The Transcendentalists aren’t much different in this respect.

No, though in their defense, consider that they were fighting the drag of 300 years of Calvinism. They broke through to a sunny spot, a clearing, among the vast stretches of gloomy impenetrable forest. (Hmm, a little purple, there. Sorry.)

The thing is, the Christian formulation and the Transcendentalist formulation and the New Age and Eastern formulations aren’t wrong; they are incomplete. What is true from one level is perhaps not true from another, and to accept either as complete is to inadvertently accept (or even create) a falsehood. If we can get you to see things – to see life in 3D and life in non-3D both – not from one perspective (or, you might say, from one mood) or another but from both, you have the possibility of a real advance in understanding.

The wedge I am attempting to use at the moment is the reality that you exist both as individuals and as part of a larger being. This dual citizenship sets up conflicts; it leaves you sometimes unsure what to do; it leaves you sometimes unsure of what you are, let alone what you should be. And it is all these conflicts that are slurred over when you look at life and immortality as if you were only one thing.

But so far this is only talking about it. It won’t become real until you feel it. Let’s go back to discussing dreaming the world.

Most of what we have to say would not make sense if you believed the world to be as solid as it appears. Much easier if you see that in a very real sense it is projected (in more than one sense of that word) like a motion picture upon a screen, or, indeed, like a virtual-reality game. If you cannot come to some sense like that, you will not be able to feel your way toward the relationship of inner and outer world within the context of an individual, let alone the individual and the larger-being perspectives.

But “projected” does not mean “unreal,” or even “illusory.” “Projected” expresses the ephemeral spirit of the world, but equally there is the seeming solidity that you deal with every day. Nobody inside a video game or a movie or a virtual-reality simulation experiences the given boundaries as anything less than solid. That is the nature of them; how could they be defined and anti-defined at the same time? (There is a side-issue involving the permeability of such reality to being seen through, even fallen through – but surely you can see that this may also be part of the design.)

Within this context, remember the relationship (from an individual’s point of view) between internal and external, between objective and subjective.
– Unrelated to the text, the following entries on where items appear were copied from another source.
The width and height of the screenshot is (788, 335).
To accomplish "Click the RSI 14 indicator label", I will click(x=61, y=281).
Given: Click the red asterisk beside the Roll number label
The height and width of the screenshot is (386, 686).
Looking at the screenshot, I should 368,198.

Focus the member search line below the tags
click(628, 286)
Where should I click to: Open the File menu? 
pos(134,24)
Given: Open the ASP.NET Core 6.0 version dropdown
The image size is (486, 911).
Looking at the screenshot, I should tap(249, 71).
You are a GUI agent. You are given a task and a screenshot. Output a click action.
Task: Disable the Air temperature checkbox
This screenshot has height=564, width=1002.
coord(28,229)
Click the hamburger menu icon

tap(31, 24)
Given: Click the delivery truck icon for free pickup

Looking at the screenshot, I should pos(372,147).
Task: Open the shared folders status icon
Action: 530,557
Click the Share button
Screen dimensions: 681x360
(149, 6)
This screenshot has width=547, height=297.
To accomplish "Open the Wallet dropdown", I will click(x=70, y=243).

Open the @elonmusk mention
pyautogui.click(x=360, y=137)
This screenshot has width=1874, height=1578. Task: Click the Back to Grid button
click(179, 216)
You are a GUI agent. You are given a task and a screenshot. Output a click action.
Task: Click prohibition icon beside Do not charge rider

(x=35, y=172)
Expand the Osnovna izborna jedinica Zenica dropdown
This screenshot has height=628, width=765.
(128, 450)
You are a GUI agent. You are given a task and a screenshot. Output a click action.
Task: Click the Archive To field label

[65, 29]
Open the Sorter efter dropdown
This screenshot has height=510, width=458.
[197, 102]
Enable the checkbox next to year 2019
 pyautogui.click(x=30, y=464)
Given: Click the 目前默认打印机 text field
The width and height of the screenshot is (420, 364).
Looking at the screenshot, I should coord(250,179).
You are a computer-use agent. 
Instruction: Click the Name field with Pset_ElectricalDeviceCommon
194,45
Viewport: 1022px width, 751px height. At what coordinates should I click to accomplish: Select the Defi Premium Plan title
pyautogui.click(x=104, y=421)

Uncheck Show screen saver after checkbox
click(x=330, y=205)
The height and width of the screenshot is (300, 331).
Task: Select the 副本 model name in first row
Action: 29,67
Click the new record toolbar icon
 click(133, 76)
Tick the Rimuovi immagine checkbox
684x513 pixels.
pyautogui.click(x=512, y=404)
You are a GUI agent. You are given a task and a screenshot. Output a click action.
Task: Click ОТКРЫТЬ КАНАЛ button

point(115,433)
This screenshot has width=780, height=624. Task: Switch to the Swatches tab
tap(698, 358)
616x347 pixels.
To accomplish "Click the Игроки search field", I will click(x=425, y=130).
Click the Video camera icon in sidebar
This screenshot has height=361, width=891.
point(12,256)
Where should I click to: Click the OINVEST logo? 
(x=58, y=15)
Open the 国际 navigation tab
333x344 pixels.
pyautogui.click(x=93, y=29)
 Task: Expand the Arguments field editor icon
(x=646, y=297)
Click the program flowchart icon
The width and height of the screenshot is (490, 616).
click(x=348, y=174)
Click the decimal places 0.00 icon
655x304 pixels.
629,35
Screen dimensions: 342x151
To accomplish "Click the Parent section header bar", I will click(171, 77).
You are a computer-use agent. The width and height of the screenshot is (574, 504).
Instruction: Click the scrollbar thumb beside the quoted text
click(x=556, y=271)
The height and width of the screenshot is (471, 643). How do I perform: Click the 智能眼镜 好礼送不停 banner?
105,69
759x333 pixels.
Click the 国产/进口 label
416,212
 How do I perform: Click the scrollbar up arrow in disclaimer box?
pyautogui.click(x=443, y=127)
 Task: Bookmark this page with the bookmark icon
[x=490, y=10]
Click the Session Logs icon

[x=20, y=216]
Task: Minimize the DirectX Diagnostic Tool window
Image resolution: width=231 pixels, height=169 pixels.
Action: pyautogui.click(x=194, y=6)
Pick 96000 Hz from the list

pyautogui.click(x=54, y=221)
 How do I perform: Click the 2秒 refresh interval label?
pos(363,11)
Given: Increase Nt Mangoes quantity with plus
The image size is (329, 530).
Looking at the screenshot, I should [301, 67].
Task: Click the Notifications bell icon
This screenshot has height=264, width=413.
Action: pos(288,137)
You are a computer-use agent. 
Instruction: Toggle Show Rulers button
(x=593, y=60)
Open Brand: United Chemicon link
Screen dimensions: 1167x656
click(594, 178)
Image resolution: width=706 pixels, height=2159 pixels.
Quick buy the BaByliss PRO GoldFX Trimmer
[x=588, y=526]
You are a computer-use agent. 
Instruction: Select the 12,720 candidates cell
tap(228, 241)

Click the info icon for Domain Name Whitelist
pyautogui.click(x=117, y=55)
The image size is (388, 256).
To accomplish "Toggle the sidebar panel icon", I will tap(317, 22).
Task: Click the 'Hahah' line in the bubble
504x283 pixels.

That’s the next step.

And that’s where old stout Cortez here got his glimpse, yesterday.

Yes. The world is dreamed into being, and dreamed into changing, continuously, but not by any one individual! Individuals recreate their world by dreaming it, and some acquire remarkable ability to influence it – but however skillful the shaman, nobody recreates the whole world. Nobody defines out of existence whole aspects of reality.

But you would have to ask yourselves – I know you have asked yourself, Frank – why should this be? And I am trying to answer by reminding you that you include contradictory elements, not here referring to your strands but to the fact that you are at the same time a conscious functioning unit on one level and a subsidiary, somewhat participatory, less efficacious part of something larger that functions at another level and has elements and purposes and constraints and possibilities as alien and beyond comprehension to you as you, as a body, are to your liver or lungs. Not understanding, not participating consciously in the way you do as 3D beings, you still exist within that larger being’s world.

So sometimes we are like pinballs, bounced around by agents we cannot deflect, for purposes we cannot fathom.

Your analogy, not mine, but it will serve at least to the extent of expressing how it sometimes may feel to you.

Hold that thought – the world is dreamed into being, but not by any one individual – nor by the way, by any collection of individuals at your level. You can change your world by changing yourself, and by intending clearly – but you cannot make everything right even if you cure all your neuroses and overcome all your past traumas. We can resume there, perhaps.